How to Run a Headless Browser with Python for Web Scraping: Tips and Tricks
Mihnea-Octavian Manolache on Feb 03 2023
Using a Python headless browser with Selenium is almost the norm in web scraping. But what is really a headless browser? And what is the best headless browser for Selenium? And why even use a headless browser in Python when you have `requests`? Well there’s a lot of questions around this topic. Which means we have a lot of answers to discover together. But before digging deeper, let’s trace some learning objectives. By the end of this article, you should be able to:
- Understand what is a headless browser and its use cases
- Know how to open a headless browser in Python
- Create a web scraper with Python and Selenium
And finally, we’ll also talk about alternatives to Python headless browsers. Even though the focus is on Python, my goal is to discover the best scraping solution. And that accounts for response time, resources used etc. So, without further ado, let’s jump into the subject!
What does Python headless browser mean?
On a high level, a browser is a computer program that allows users to navigate and interact with a web page. A headless browser is just that, but without a graphical user interface. Which means that a Python headless browser is a program that can:
- Navigate to any website on the internet
- Interact with the components of that web page
Understanding that there’s no GUI associated with it raises some questions on interaction. Yet the answer is quite simple. Because there is no GUI, humans cannot directly interact with the page. And that is where web drivers come into play. A web driver is an interface that allows for introspection and control. Simply put, web drivers are frameworks that allow us to programmatically control various web browsers.

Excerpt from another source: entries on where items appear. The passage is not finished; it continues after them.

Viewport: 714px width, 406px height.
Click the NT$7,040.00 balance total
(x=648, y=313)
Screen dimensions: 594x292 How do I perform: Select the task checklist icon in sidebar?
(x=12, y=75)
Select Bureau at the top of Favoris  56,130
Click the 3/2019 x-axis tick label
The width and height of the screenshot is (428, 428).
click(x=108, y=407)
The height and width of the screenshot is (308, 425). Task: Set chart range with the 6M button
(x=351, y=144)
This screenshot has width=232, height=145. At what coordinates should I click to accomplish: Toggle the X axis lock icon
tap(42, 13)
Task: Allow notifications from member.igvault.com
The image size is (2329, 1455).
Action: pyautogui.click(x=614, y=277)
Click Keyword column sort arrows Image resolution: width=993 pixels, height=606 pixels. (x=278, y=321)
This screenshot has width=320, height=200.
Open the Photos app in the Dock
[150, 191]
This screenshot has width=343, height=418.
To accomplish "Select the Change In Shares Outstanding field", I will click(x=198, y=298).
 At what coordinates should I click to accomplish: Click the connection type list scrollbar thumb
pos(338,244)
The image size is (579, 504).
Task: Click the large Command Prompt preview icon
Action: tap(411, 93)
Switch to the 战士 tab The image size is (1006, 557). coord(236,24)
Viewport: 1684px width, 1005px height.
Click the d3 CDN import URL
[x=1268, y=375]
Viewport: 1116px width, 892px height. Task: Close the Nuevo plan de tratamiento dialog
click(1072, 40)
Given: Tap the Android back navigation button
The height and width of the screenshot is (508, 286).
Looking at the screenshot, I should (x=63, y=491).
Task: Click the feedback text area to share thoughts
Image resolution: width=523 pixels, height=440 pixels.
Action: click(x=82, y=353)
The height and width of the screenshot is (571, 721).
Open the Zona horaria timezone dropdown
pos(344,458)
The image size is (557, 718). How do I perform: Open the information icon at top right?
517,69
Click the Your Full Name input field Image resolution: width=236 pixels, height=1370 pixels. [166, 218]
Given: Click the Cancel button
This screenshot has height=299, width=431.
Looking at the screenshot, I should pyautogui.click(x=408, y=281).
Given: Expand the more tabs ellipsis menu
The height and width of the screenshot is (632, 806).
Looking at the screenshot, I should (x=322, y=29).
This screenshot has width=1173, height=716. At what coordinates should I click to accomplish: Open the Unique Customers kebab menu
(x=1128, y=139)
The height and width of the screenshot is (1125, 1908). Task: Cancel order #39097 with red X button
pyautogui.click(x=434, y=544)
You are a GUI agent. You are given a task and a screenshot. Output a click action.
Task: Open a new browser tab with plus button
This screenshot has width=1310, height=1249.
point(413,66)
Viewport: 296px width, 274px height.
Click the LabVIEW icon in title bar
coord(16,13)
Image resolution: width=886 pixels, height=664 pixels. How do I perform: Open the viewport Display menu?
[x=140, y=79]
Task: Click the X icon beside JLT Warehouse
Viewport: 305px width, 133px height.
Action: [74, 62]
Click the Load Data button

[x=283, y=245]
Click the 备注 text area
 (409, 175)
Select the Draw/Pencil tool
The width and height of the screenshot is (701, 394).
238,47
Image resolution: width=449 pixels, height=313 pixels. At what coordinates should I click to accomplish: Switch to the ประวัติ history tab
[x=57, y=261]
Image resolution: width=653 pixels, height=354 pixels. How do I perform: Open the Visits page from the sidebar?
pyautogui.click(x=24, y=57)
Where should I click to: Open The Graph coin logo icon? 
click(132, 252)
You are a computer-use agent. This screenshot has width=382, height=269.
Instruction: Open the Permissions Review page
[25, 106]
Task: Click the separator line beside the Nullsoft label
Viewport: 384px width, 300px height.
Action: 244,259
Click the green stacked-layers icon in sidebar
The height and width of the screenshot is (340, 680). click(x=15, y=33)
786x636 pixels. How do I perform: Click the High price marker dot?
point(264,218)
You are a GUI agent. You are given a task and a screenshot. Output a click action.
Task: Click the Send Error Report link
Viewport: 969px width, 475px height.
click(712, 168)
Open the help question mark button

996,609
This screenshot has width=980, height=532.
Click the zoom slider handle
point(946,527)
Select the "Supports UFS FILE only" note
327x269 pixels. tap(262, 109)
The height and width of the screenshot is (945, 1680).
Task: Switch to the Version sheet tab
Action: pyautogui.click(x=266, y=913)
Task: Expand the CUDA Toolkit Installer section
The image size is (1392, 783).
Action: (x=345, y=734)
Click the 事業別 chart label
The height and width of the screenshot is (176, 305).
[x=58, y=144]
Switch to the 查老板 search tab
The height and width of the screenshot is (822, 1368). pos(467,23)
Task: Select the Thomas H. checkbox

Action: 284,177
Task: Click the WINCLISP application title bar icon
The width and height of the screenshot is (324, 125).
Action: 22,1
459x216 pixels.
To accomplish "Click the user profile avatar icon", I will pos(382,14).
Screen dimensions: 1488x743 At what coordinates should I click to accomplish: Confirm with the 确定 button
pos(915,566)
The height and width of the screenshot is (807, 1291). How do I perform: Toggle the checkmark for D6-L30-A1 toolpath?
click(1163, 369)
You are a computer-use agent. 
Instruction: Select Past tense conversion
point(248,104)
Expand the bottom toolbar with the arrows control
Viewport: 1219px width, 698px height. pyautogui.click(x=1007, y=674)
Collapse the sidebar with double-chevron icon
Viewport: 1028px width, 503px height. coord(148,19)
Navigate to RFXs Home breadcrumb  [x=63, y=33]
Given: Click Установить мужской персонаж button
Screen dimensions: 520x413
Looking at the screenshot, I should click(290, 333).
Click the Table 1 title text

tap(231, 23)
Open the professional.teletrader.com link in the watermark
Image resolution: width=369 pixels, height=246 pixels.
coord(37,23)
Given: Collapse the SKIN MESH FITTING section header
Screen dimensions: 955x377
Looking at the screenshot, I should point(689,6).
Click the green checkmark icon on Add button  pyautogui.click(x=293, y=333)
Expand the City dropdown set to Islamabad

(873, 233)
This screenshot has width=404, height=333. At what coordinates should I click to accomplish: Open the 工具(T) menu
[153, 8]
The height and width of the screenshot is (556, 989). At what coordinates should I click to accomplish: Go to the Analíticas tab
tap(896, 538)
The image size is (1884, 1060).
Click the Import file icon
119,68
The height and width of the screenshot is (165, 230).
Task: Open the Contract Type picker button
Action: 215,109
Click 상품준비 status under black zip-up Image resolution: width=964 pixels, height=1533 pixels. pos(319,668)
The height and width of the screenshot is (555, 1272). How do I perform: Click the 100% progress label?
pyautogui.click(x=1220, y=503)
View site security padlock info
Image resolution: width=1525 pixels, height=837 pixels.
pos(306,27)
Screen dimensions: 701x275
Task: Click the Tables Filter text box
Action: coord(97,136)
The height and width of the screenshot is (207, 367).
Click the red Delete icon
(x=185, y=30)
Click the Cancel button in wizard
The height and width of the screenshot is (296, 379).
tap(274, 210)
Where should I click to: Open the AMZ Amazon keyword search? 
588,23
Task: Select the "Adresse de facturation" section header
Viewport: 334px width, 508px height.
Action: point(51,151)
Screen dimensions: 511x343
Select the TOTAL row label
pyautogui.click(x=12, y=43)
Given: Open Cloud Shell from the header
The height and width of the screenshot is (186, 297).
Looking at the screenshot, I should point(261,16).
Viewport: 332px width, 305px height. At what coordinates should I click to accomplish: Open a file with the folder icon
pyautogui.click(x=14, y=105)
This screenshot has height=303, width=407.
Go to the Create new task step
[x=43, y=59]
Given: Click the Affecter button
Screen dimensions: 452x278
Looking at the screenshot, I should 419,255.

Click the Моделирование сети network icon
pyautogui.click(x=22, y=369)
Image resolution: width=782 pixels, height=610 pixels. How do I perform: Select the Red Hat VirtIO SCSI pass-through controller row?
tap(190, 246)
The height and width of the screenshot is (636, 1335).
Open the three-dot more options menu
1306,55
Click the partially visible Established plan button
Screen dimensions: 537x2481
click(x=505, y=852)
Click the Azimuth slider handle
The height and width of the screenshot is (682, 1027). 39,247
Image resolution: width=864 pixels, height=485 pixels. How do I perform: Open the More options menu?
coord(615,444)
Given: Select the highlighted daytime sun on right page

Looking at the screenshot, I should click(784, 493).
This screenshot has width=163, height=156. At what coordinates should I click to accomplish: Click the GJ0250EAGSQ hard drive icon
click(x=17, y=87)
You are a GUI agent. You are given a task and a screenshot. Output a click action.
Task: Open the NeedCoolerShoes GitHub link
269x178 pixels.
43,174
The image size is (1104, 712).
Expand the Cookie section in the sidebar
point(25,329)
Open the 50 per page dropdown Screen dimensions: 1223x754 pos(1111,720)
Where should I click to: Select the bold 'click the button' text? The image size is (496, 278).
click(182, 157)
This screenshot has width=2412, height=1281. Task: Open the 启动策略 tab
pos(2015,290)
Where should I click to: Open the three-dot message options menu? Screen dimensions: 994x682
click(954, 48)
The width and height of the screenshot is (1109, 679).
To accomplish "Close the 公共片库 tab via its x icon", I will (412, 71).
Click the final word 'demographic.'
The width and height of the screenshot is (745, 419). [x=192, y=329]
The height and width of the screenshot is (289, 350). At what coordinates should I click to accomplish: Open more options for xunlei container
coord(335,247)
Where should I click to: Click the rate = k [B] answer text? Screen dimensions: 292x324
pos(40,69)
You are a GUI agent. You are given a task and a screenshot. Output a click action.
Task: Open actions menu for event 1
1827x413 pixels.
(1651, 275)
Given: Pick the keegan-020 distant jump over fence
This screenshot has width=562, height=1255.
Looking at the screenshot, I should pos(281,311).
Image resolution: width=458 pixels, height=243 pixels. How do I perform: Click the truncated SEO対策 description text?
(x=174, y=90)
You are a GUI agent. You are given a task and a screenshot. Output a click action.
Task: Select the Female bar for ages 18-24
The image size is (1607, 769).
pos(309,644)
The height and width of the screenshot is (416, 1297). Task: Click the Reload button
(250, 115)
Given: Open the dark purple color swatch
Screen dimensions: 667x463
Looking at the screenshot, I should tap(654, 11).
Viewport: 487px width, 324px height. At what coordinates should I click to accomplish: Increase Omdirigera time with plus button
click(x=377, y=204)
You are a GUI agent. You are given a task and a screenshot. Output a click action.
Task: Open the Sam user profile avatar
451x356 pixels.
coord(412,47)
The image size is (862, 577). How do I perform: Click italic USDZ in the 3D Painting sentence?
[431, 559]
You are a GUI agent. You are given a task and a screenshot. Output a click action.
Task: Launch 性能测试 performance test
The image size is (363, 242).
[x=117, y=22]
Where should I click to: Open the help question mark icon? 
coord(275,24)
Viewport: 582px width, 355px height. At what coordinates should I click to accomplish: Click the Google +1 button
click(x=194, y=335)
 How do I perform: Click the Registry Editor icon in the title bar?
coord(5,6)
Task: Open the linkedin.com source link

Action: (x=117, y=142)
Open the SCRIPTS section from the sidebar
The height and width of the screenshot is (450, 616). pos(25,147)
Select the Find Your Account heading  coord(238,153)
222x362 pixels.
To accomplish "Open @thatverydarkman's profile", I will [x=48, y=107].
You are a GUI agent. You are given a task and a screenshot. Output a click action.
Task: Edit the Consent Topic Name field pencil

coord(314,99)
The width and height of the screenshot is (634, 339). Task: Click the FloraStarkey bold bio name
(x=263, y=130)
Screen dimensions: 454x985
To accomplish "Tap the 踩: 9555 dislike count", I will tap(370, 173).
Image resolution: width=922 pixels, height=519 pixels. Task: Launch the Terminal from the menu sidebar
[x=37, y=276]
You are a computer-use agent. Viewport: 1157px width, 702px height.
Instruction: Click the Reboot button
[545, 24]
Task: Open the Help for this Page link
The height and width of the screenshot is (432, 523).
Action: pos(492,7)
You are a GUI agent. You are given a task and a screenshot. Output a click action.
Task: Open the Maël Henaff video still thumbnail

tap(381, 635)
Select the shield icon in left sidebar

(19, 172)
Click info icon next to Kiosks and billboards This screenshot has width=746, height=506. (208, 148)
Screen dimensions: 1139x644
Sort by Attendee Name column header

There are a couple of frameworks that allow for browser automation in Python. But the main one is Selenium. Selenium is a suite of tools primarily built for automated testing. But in practice, it’s widely used for web scraping as well.
Why use a headless browser in Python?
According to Selenium’s front page header:
“Selenium automates browsers. That's it! What you do with that power is entirely up to you.”
Which leads us to believe that automated browsers have various use cases. But why run them in headless mode? Well the answer is yet again simple. A Python headless browser uses less resources (CPU and memory) compared to a headful browser. And that is mainly because there are no graphical elements to be drawn.
While you can’t do that with `requests`, you can do it with a headless browser. And that answers one of our initial questions. Modern web scrapers use headless browsers instead of requests because otherwise, the response would be inconclusive.
What are the drawbacks of a headless browser?
The main disadvantage of a Python headless browser (and mostly all automated browsers) is their fingerprint. If you follow my articles, you know I sometimes speak about stealthiness. That is the ability of an automated browser to go undetected.
And in Python, headless browsers are easily distinguishable. To start with, checking a simple property of the browser such as `navigator.webdriver ` is an instant tell if a browser is controlled by a web driver. In web scraping, one of the main challenges is finding ways to avoid detection. We call these evasion methods or techniques. You can read more about it here [LINK](TREBUIE POSTAT ARTICOLUL).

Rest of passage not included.